Yes, I know that. Apparently Google was not interested in pushing it. Maybe the encoding is just so trivial that RFC did not make sense.

From what I understand from your comments above your reasoning conflates your preferred information structuring (schema) with your currently preferred encoding (Protobuf) in a way that makes it hard to separate.

Really? My proposal is the so called "chunks" format aka option #3 in the white paper. I've suggested two encodings, one of which is Protobuf. Description of the chunks format is independent of encoding, except some remarks. I wrote most of the text before I was an advocate of Protobuf after all.

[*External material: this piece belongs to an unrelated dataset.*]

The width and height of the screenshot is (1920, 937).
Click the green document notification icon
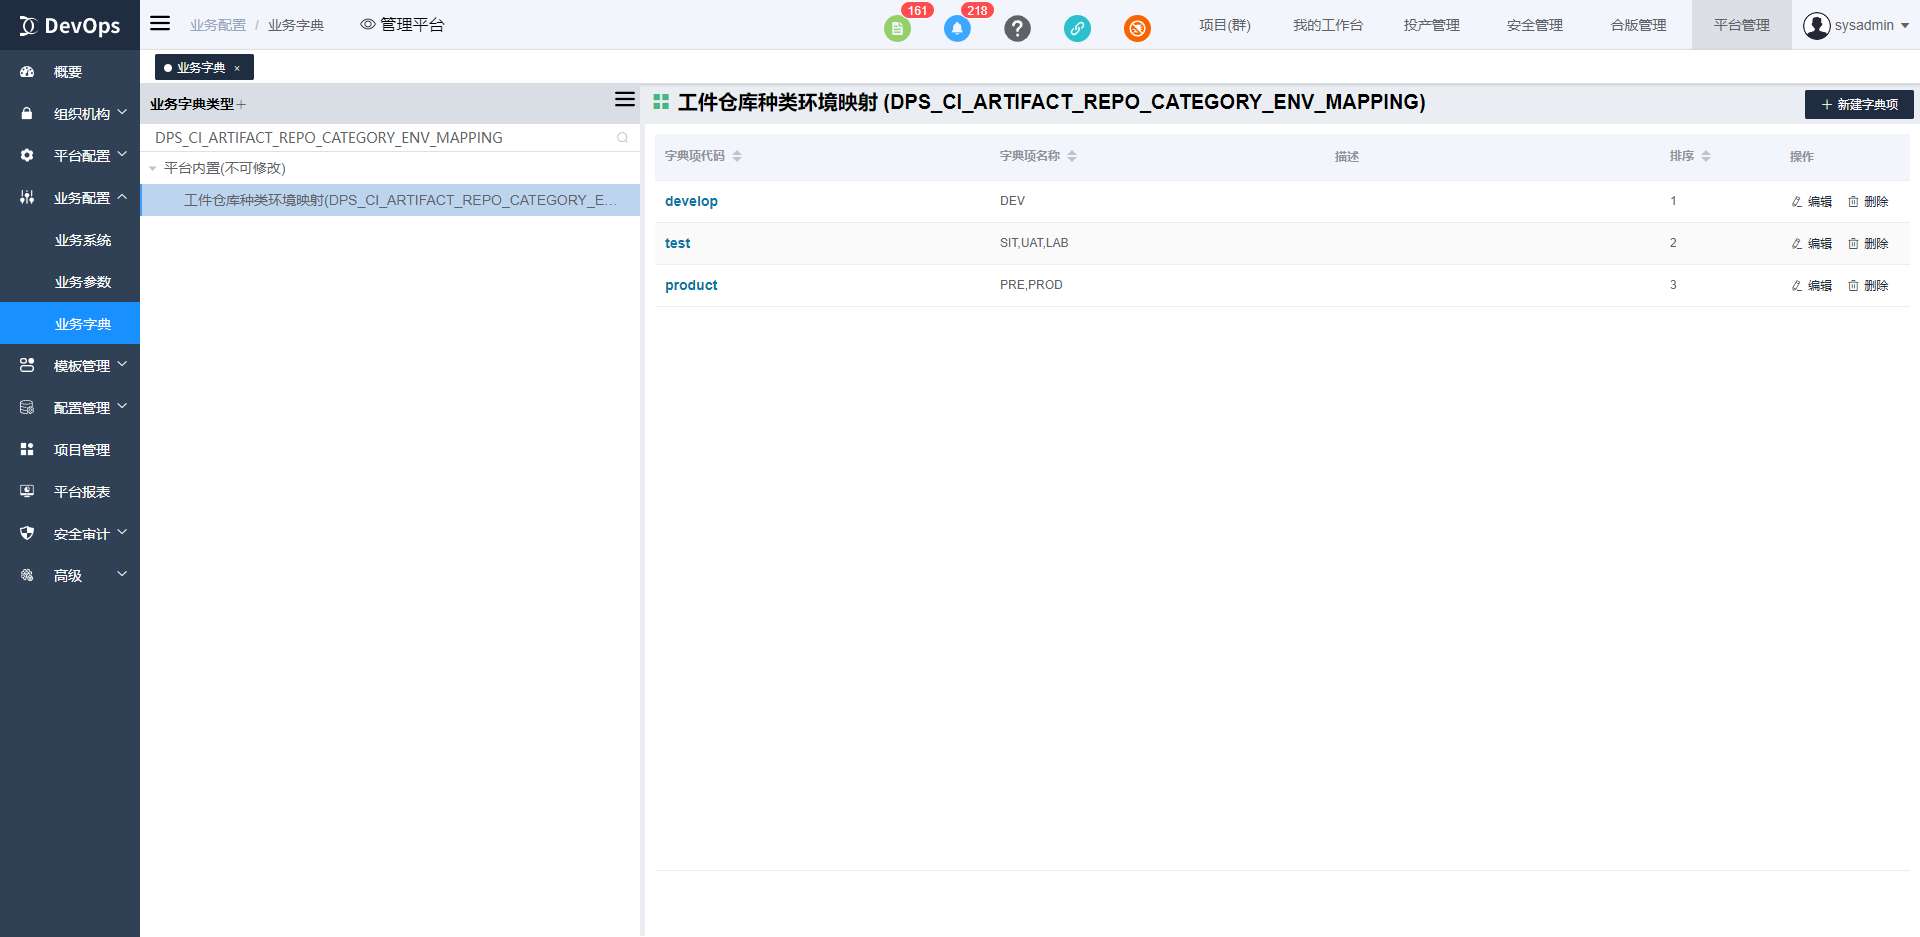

Protobuf just fits with the chunks format perfectly, but it's true that what I wrote is not unique to Protobuf. It applies to chunks format regardless of encoding. Except that you can use standard toolsets with Protobuf (record [w/o archive header] is a valid Protobuf message).

Go on with CBOR, I'm not holding you back :)

chad-earthscope commented 7 years ago

It may not matter but the internet standards draft from Protobuf expired in 2013, there is no record of review or iteration, never made it to RFC.

Yes, I know that. Apparently Google was not interested in pushing it. Maybe the encoding is just so trivial that RFC did not make sense.

This is not just for you. It is a public record of a conversation that may be visited by others wanting to understand the evaluation, merits and problems of various approaches. Which is why...

Protobuf just fits with the chunks format perfectly, but it's true that what I wrote is not unique to Protobuf.

clarifying that when you write "Protobuf" you actually mean "Option 3" is important.